- _Quoted passage_:
.....
Bradley Webster Palmer (June 28, 1866 – November 9, 1946) was a prominent U.S. attorney and businessman. He was involved with the creation and development of multiple corporations, including the United Fruit Company, Gillette Safety Razor Corp., and International Telephone & Telegraph Corporation. He was also part of the American delegation at the Paris Peace Conference following the First World War.

From 1937 to 1944, Palmer donated his extensive land holdings to the state of Massachusetts. These lands today make up the  Bradley Palmer State Park in Topsfield, Massachusetts.

Biography

Family background
The American Palmers in Palmer's ancestral line came from William Palmer, Nottinghamshire, who was possibly one of the original Scrooby congregation of puritan separatists. He sailed on the vessel Fortune in 1621 from Plymouth, England, to Plymouth, Massachusetts, settling finally in Duxbury. His grandfather on his father's side, Gideon, moved to Pennsylvania 

Palmer was born on June 28, 1866, in Wilkes-Barre, Pennsylvania. His father was Henry W. Palmer, who served as Attorney General of the State of Pennsylvania, 1879–1883, and a member of the U.S. House of Representatives, 1901–1907 and 1909. His mother, Ellen W. Palmer, was an essential figure in fighting for the rights of breaker boys in Pennsylvania. She promoted child literacy and appropriate wages, equal to those of adults for the work done by the boys. Until the 1990s a statue of Ellen Palmer stood on the city commons in Wilkes-Barre.
.....
- _Aim A_:
Rewrite the records from their first line through the line containing "will [452, 47].", replacing "The image size is" with "Screenshot size:" and leaving everything else unchanged.
.....
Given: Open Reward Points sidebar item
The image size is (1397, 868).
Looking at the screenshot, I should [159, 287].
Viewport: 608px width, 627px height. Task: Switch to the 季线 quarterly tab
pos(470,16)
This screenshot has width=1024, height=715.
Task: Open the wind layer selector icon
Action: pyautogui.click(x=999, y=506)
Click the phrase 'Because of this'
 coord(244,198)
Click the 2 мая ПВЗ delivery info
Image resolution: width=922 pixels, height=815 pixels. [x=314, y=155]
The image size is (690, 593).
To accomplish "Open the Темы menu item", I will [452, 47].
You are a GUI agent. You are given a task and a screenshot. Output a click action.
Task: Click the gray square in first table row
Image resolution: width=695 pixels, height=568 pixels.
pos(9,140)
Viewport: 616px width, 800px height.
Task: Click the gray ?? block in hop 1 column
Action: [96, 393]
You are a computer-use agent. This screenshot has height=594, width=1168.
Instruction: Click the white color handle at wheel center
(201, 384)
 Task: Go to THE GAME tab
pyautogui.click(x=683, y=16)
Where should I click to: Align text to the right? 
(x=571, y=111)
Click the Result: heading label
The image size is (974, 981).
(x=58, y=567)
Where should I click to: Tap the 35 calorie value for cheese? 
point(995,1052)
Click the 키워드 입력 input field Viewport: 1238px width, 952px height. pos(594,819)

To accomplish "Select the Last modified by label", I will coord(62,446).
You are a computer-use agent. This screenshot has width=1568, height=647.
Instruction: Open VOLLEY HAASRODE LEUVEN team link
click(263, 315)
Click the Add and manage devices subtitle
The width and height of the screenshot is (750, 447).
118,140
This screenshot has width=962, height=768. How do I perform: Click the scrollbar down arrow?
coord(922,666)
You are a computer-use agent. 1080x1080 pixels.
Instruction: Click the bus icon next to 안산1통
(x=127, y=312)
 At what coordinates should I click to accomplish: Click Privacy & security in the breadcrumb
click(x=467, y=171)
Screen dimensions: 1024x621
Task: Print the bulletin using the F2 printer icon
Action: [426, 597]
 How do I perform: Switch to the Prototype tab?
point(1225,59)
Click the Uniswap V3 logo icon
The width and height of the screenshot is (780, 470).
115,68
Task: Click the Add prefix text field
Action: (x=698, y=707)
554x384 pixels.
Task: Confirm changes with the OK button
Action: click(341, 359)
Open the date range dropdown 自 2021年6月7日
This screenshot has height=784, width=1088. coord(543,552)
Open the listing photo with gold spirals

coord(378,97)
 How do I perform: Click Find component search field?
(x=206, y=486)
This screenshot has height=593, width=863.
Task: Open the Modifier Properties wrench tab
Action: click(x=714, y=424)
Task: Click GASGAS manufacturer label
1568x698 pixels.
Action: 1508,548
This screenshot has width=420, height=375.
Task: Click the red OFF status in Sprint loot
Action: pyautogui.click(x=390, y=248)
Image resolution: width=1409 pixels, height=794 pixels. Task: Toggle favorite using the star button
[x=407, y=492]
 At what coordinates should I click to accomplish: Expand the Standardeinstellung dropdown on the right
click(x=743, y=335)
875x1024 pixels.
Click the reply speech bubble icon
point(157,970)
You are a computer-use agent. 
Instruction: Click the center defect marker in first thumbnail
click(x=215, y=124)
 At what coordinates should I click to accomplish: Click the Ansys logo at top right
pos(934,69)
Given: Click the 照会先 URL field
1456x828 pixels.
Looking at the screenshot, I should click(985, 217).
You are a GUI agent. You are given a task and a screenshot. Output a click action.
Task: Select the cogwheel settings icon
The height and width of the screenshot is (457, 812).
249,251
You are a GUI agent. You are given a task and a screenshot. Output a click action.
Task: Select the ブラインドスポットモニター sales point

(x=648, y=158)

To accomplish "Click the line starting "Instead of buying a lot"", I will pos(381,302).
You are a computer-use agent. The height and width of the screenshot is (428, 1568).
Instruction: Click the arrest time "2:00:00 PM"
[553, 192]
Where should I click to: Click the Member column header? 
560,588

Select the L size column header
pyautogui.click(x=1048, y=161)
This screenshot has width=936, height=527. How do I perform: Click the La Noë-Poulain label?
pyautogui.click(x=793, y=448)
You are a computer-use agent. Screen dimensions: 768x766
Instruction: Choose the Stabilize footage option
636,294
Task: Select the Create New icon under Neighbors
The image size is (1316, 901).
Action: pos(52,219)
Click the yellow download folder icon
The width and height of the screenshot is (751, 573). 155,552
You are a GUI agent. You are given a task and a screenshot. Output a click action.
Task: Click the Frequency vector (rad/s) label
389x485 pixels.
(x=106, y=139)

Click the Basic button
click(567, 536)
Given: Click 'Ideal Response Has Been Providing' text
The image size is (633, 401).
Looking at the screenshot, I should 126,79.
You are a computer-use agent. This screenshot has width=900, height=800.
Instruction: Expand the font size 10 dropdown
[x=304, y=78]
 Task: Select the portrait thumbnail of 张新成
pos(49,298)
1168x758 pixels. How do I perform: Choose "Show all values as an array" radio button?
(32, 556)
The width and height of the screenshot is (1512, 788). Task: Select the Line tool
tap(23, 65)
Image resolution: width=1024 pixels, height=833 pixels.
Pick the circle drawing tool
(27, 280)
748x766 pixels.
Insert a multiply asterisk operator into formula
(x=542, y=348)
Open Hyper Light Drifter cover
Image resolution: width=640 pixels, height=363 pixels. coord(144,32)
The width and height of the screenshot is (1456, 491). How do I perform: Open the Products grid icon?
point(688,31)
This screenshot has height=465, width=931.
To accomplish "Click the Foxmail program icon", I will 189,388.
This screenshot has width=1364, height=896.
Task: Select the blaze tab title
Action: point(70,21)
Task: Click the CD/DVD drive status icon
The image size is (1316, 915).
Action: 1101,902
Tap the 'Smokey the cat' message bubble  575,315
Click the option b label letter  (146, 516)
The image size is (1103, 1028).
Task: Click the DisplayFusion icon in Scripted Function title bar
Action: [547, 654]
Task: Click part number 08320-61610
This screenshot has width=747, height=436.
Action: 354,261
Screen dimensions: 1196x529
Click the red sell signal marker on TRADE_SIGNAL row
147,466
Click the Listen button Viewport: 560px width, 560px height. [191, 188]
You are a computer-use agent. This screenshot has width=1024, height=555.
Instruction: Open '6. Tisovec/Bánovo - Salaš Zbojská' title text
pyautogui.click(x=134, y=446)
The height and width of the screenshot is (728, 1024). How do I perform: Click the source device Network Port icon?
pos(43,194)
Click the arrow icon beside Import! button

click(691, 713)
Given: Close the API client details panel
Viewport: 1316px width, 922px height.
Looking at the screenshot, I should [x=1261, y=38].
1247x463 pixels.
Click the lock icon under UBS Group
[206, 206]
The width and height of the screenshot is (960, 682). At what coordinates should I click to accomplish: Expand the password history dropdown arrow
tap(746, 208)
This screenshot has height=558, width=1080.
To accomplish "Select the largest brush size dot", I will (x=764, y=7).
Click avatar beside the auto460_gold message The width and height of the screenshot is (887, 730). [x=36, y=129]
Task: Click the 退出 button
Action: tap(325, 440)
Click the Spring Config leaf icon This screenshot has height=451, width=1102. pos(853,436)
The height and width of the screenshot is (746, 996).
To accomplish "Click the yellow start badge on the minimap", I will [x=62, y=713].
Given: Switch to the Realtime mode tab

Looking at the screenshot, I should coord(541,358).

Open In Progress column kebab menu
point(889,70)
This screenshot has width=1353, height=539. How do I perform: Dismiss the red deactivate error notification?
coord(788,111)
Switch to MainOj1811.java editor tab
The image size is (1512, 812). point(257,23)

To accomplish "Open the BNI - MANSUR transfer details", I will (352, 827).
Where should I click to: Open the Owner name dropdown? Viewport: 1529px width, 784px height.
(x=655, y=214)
.....
- _Aim B_:
Answer these questions from the Bradley Palmer biography:
(i) Over what years did Palmer donate his land holdings to Massachusetts?
(ii) On what vessel did William Palmer sail in 1621?
(iii) In what city was Palmer born?

- _Answer A_:
Given: Open Reward Points sidebar item
Screenshot size: (1397, 868).
Looking at the screenshot, I should [159, 287].
Viewport: 608px width, 627px height. Task: Switch to the 季线 quarterly tab
pos(470,16)
This screenshot has width=1024, height=715.
Task: Open the wind layer selector icon
Action: pyautogui.click(x=999, y=506)
Click the phrase 'Because of this'
 coord(244,198)
Click the 2 мая ПВЗ delivery info
Image resolution: width=922 pixels, height=815 pixels. [x=314, y=155]
Screenshot size: (690, 593).
To accomplish "Open the Темы menu item", I will [452, 47].

- _Answer B_:
(i) 1937 to 1944
(ii) Fortune
(iii) Wilkes-Barre, Pennsylvania